Required work
Begin at the line below that has "The image size is (714, 399)." and stop after the line that has "Click gold checkmark". Please restate only those lines, word for word.
==== Data excerpts ====
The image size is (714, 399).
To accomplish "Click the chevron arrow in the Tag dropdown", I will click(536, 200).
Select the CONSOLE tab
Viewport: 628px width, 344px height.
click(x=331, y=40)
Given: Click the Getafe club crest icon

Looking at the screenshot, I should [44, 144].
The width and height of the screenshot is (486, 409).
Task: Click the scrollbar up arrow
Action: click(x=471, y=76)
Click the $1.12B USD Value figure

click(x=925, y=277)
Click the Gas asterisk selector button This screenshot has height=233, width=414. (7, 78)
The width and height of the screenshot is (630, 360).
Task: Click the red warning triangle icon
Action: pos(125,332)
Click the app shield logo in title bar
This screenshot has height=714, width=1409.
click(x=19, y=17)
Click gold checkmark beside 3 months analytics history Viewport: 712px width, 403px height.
====
==== Data excerpts ====
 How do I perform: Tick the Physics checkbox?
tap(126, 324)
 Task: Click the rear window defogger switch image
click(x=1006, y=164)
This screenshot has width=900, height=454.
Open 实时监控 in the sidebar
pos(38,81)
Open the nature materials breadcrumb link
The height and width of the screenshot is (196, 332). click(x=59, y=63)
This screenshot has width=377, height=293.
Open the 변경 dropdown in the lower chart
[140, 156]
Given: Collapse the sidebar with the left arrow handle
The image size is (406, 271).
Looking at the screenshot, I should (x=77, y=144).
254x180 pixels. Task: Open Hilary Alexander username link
====
Exercise response
The image size is (714, 399).
To accomplish "Click the chevron arrow in the Tag dropdown", I will click(536, 200).
Select the CONSOLE tab
Viewport: 628px width, 344px height.
click(x=331, y=40)
Given: Click the Getafe club crest icon

Looking at the screenshot, I should [44, 144].
The width and height of the screenshot is (486, 409).
Task: Click the scrollbar up arrow
Action: click(x=471, y=76)
Click the $1.12B USD Value figure

click(x=925, y=277)
Click the Gas asterisk selector button This screenshot has height=233, width=414. (7, 78)
The width and height of the screenshot is (630, 360).
Task: Click the red warning triangle icon
Action: pos(125,332)
Click the app shield logo in title bar
This screenshot has height=714, width=1409.
click(x=19, y=17)
Click gold checkmark beside 3 months analytics history Viewport: 712px width, 403px height.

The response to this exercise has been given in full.